For background, here's my blog post from three months ago: http://www.blogarithms.com/index.php/archives/2009/06/26/searchadventures/
The facts are that (a) /search doesn't work particularly well, (b) I'm
*only* supporting it in the API; the site no longer uses it, and (c)
it's very slow and heavy on CPU resources. For example, a first (non-
cached) search for programs with 'china' in the title or description
currently takes about 4.5 seconds, and that is only going to get
worse as the number of programs increases. During that 4.5 seconds,
that server is essentially locked up.
I'm actually thinking about a whacky idea: To use Google to search,
then screen-scrape the results and use that for the API. I told you:
whacky!
So I need to hear from anyone who is already using the /search method.
How are you using it and how will it affect you if I kill it?
Thanks.
...doug
Doug Kaye, Executive Director
The Conversations Network
A 501(c)(3) Non-Profit
do...@rds.com
v: 415.868.5461
twitter: dougkaye
facebook.com/doug.kaye
And probably a violation of Google TOS.
Yahoo! has excellent open search APIs, but they're limited to 5,000
searches per IP address per day.
Don't know what they might charge to lift the limit.
I think our better long-term solution is to use Solr, but I need to
find the budget to add a dedicated server for it and for our sysadmin
to work on it.
...doug
Another approach to API search might be:
1. Mark up Spokenword.org pages using RDFa and/or Microformats.
2. Wait for Yahoo! to crawl those pages, extracting and indexing
the structured data.
3. Recommend Yahoo!
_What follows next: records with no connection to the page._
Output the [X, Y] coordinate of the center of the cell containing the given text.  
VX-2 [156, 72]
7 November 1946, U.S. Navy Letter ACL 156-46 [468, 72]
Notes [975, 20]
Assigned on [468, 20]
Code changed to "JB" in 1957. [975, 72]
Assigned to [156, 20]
Search BOSS to developers instead of trying to
provide a search API:
http://developer.yahoo.com/search/boss/structureddata.html
This is a different Yahoo! API than the search API I mentioned
earlier. I don't know whether it has similar rate limits, but even
if so, the rate limits wouldn't be as limiting, because they are
imposed on each developer's application, not on the servers running
Spokenword.org's API.
We added RDFa to Digg.com's existing Microformats mark-up largely in
response to Yahoo!'s efforts: We were working on a SearchMonkey app
that would enhance Digg.com pages in Yahoo! search results. That
never got deployed, but I still think it's a great idea.
At Digg, we went ahead with our own search API, because we have
developers and admins to support our search infrastructure:
http://apidoc.digg.com/SearchStories
But for Spokenword.org, it may not be feasible to keep putting
resources into developing search or serving search results,
especially if structured mark-up makes it unnecessary.
I apologize for pushing Yahoo! stuff all the time, but I really do
think they've done some impressive work and made it openly
available. And they did it in ways that make sense for the internet
as a whole. Sure, the index behind structured data search needs to
be distributed somehow, but for now, at least Yahoo! is demonstrating
the value of structured data, albeit with a centralized index.
What will happen to Search BOSS with the Yahoo!/Microsoft deal? I
don't know. That risk is why I observe that we need these indexes to
be distributed.
Anyway, that's my pitch for the day. Let me know if you'd like help
with the RDFa mark-up.
Really? Huh. Looking at the API, it appears I could still ask "What programs have titles containing the string 'xyz'", right?
Even with the (presumably) many-to-many joining table, the limitation of only one feed ought to drop the number of required rows to check the string in so much that it's a pretty easy query compared to the full table scan to check every program. I'd be interested in seeing the query plan...I thought MySQL's optimizer was getting better. Are all the relevant keys indexed?